Therapeutic modulation of mitochondrial dynamics by agmatine in neurodegenerative disorders

Abstract

Mitochondrial dysfunction is a pivotal factor in the pathogenesis of neurodegenerative disorders, driving neuronal degeneration through mechanisms involving oxidative stress, impaired energy production, and dysregulated calcium homeostasis. Agmatine, an endogenous polyamine derived from arginine, has garnered attention for its neuroprotective properties, including anti-inflammatory, anti-oxidative, and antiapoptotic effects. Recent studies have highlighted the potential of agmatine in preserving mitochondrial function and mitigating neurodegeneration, making it a promising candidate for therapeutic intervention. One of the key mechanisms by which agmatine exerts its neuroprotective effects is through the maintenance of mitochondrial homeostasis.
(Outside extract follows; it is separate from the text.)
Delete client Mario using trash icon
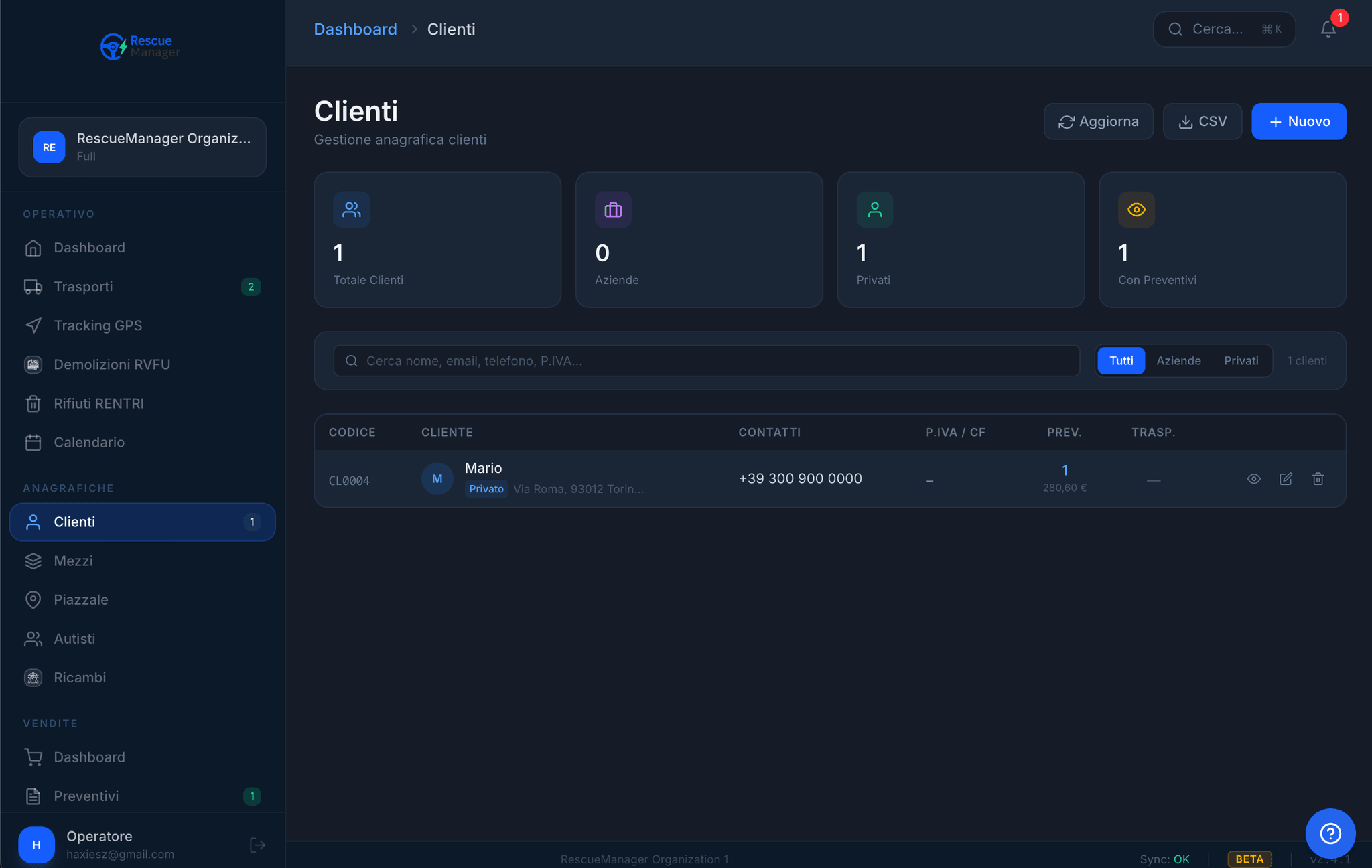[1318, 479]
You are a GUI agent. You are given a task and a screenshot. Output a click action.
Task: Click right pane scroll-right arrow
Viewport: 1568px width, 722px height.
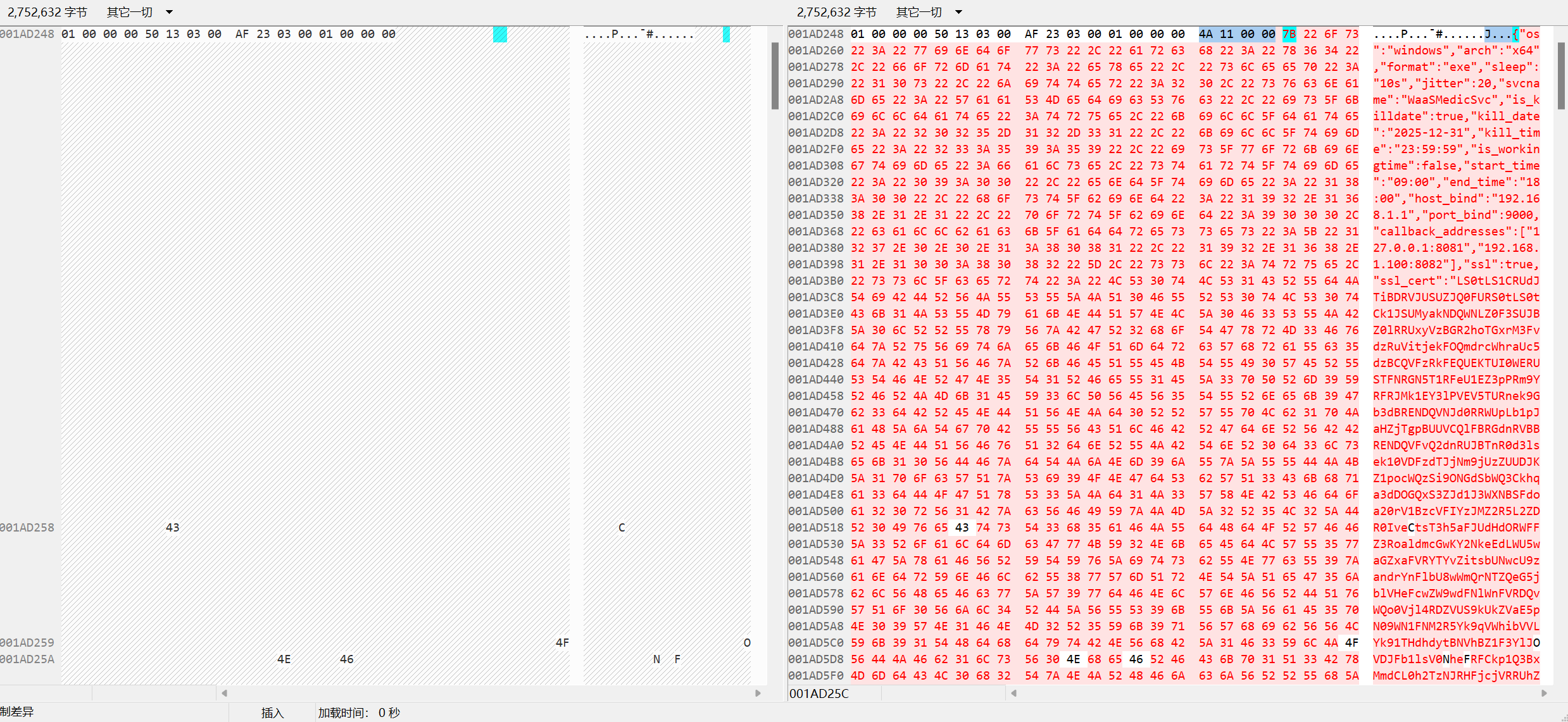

Agmatine has been shown to modulate mitochondrial dynamics, promoting mitochondrial fusion and fission balance essential for cellular energy metabolism and signaling. Moreover, agmatine acts as a regulator of mitochondrial permeability transition pore (mPTP) opening, preventing excessive calcium influx and subsequent mitochondrial dysfunction. Despite promising findings, challenges such as optimizing agmatine’s pharmacokinetics, determining optimal dosing regimens, and elucidating its precise molecular targets within mitochondria remain to be addressed. Future research directions should focus on developing targeted delivery systems for agmatine, investigating its interactions with mitochondrial proteins, and conducting well-designed clinical trials to evaluate its therapeutic efficacy and safety profile in neurodegenerative disorders. Overall, agmatine emerges as a novel therapeutic agent with the potential to modulate mitochondrial homeostasis and alleviate neurodegenerative pathology, offering new avenues for treating these debilitating conditions.